Directions for this task: Word for word, repeat all the entries below, but without the pictures.

(Beginning of Information provided)

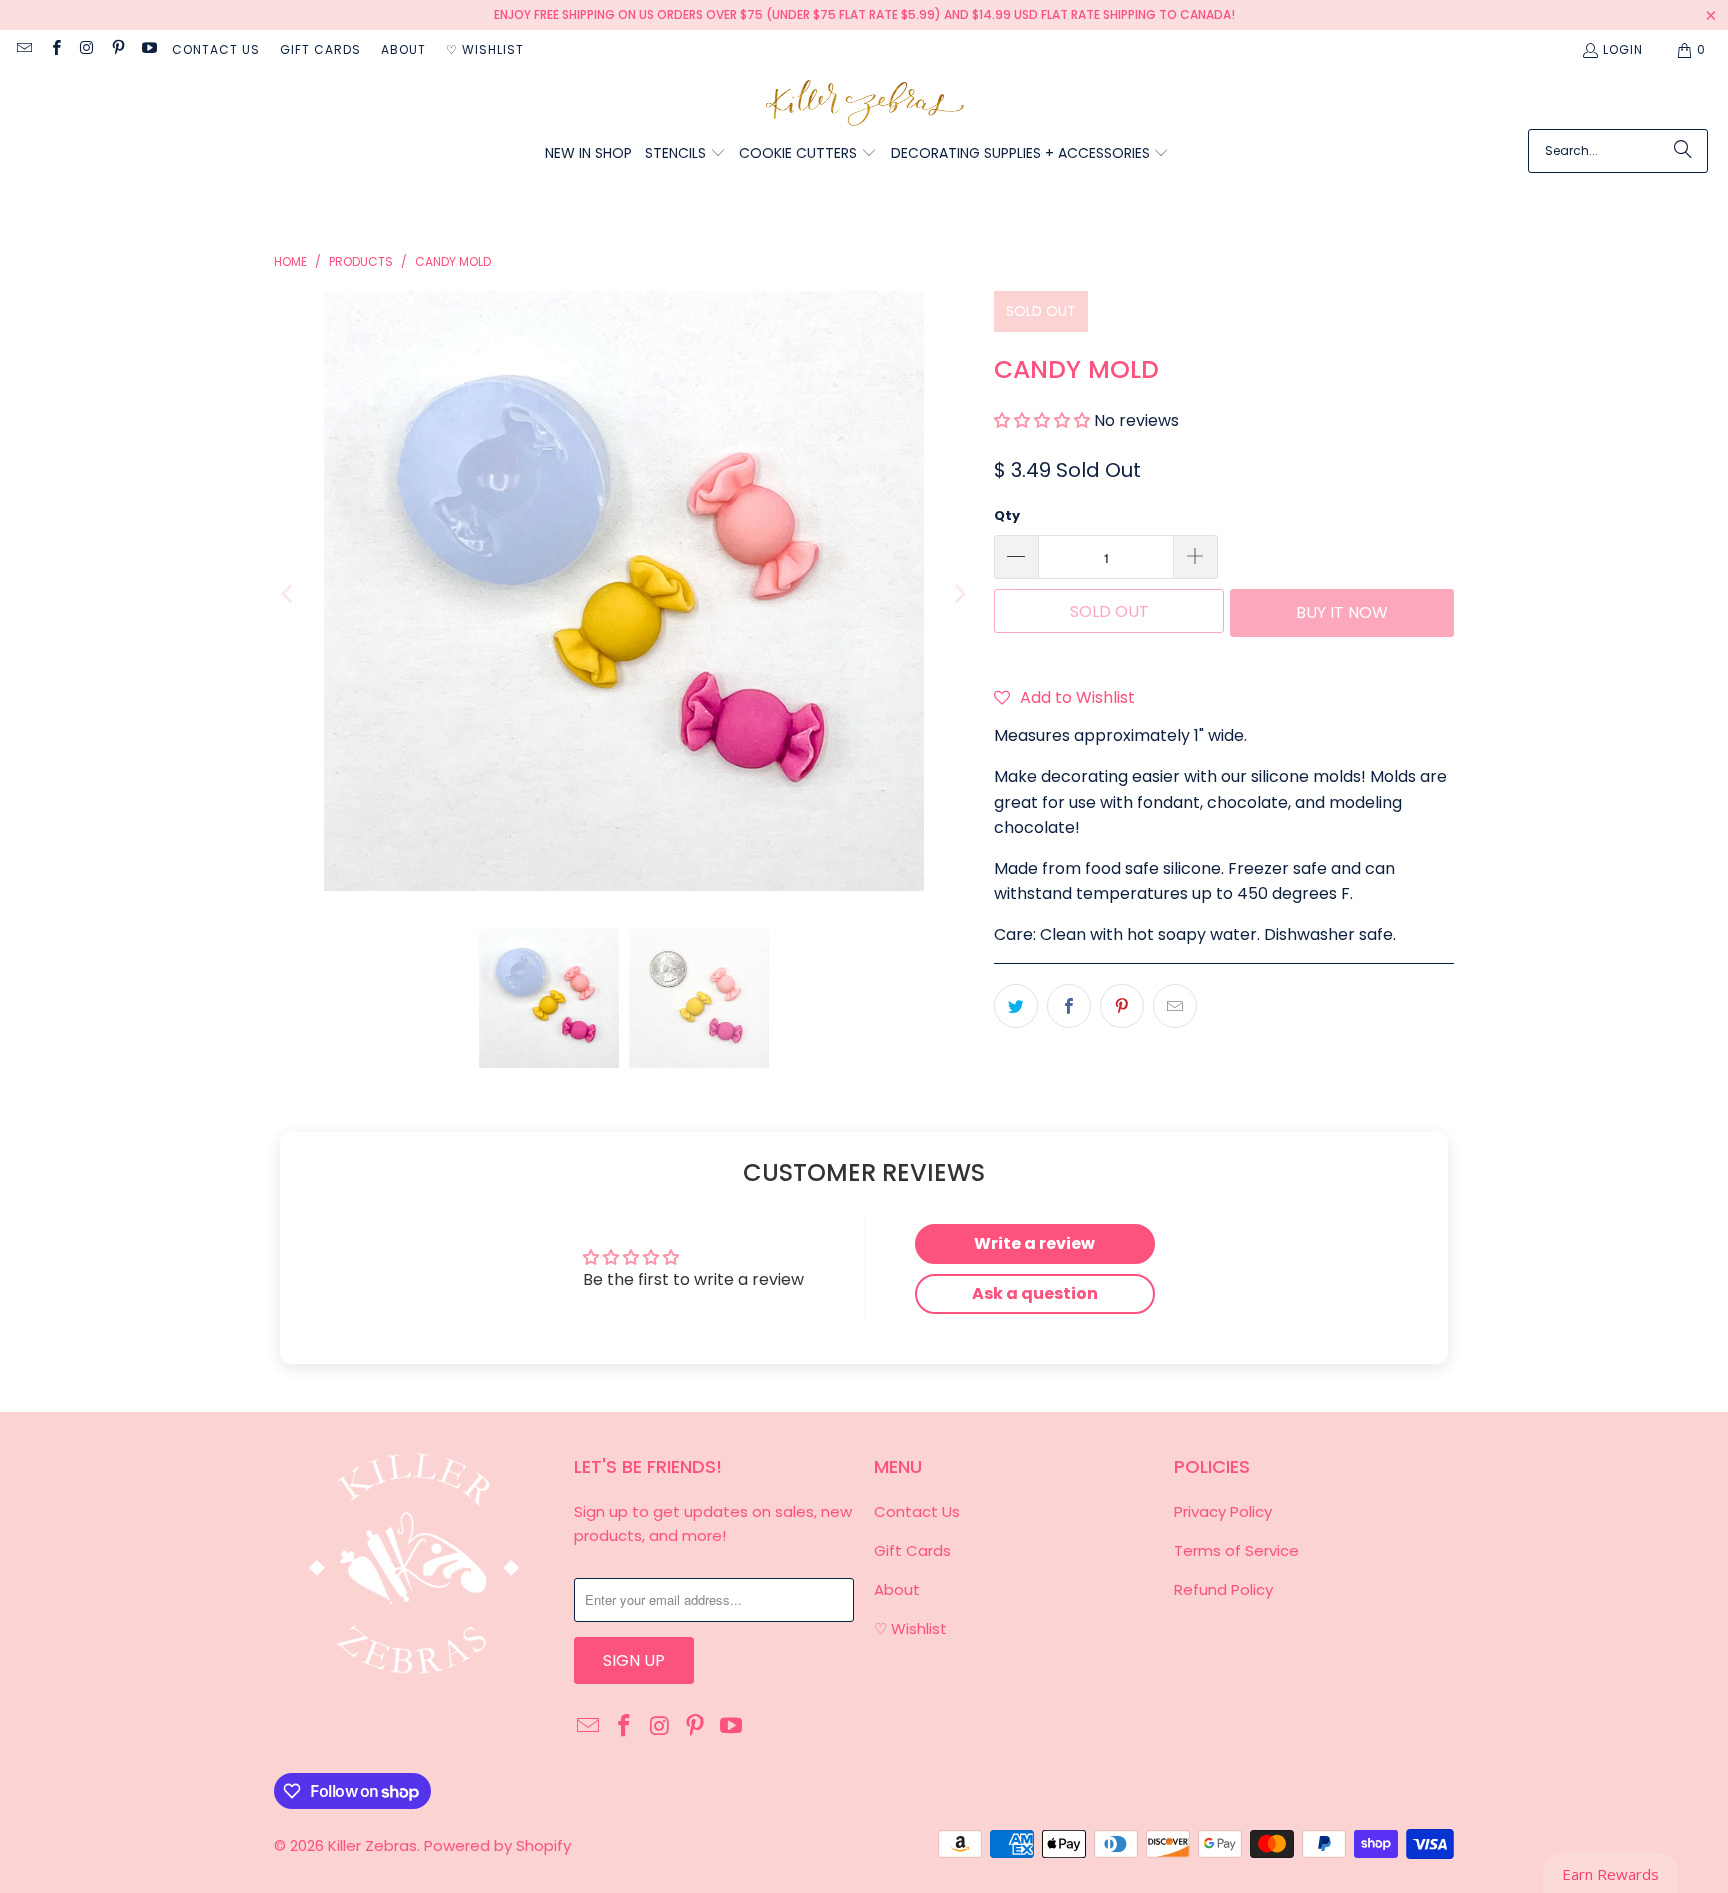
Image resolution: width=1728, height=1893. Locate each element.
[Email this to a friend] (1175, 1006)
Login (1623, 49)
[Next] (959, 595)
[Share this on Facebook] (1069, 1006)
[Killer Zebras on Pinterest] (117, 49)
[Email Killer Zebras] (23, 49)
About (403, 49)
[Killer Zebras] (864, 104)
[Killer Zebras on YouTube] (148, 49)
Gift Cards (320, 49)
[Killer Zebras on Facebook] (54, 49)
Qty (1007, 515)
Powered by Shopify (497, 1845)
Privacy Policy (1223, 1511)
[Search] (1683, 151)
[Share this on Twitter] (1016, 1006)
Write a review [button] (1034, 1243)
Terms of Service (1236, 1550)
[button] (685, 154)
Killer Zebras (372, 1845)
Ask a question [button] (1035, 1293)
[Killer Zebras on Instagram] (86, 49)
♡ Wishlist (485, 49)
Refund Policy (1223, 1589)
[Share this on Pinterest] (1122, 1006)
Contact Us (216, 49)
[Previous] (289, 595)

(End of Information provided)

Written response:
Image resolution: width=1728, height=1893. Locate each element.
[Email this to a friend] (1175, 1006)
Login (1623, 49)
[Next] (959, 595)
[Share this on Facebook] (1069, 1006)
[Killer Zebras on Pinterest] (117, 49)
[Email Killer Zebras] (23, 49)
About (403, 49)
[Killer Zebras] (864, 104)
[Killer Zebras on YouTube] (148, 49)
Gift Cards (320, 49)
[Killer Zebras on Facebook] (54, 49)
Qty (1007, 515)
Powered by Shopify (497, 1845)
Privacy Policy (1223, 1511)
[Search] (1683, 151)
[Share this on Twitter] (1016, 1006)
Write a review [button] (1034, 1243)
Terms of Service (1236, 1550)
[button] (685, 154)
Killer Zebras (372, 1845)
Ask a question [button] (1035, 1293)
[Killer Zebras on Instagram] (86, 49)
♡ Wishlist (485, 49)
Refund Policy (1223, 1589)
[Share this on Pinterest] (1122, 1006)
Contact Us (216, 49)
[Previous] (289, 595)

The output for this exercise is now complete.